Reply on RC3

Abstract

Cycloalkanes are important trace hydrocarbons existing in the atmosphere, and they are considered as a major class of intermediate volatile organic compounds (IVOCs). Laboratory experiments showed that the yields of secondary organic aerosols (SOA) from oxidation of cycloalkanes are relatively higher than acyclic alkanes with the same carbon number. However, measurements of cycloalkanes in the atmosphere are still challenging at present. In this study, we show that online measurements of cycloalkanes can be achieved using proton transfer reaction time-of-flight mass spectrometry with NO+ chemical ionization (NO+ PTR-ToF-MS). Cyclic and bicyclic alkanes are ionized with NO+ via hydride ion transfer leading to major product ions of CnH2n-1+ and CnH2n-3+, respectively.

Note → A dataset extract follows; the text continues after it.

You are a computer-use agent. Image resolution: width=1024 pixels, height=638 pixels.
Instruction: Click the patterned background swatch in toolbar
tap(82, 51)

As isomers of cycloalkanes, alkenes undergoes association reactions with major product ions of CnH2n•(NO)+, and concentrations of 1-alkenes and trans-2-alkenes in the atmosphere are usually significantly lower than cycloalkanes (about 25 % and <5 %, respectively), as the result inducing little interference to cycloalkanes detection in the atmosphere. Calibration of various cycloalkanes show similar sensitivities, associated with small humidity dependence. Appling this method, cycloalkanes were successfully measured at an urban site in southern China and a chassis dynamometer study for vehicular emissions. Concentrations of both cyclic and bicyclic alkanes are significant in urban air and vehicular emissions, with comparable cyclic alkanes/acyclic alkanes ratios between urban air and gasoline vehicles. These results demonstrates that NO+ PTR-ToF-MS provides a new complementary approach for fast characterization of cycloalkanes in both ambient air and emission sources, which can be helpful to fill the gap in understanding importance of cycloalkanes in the atmosphere.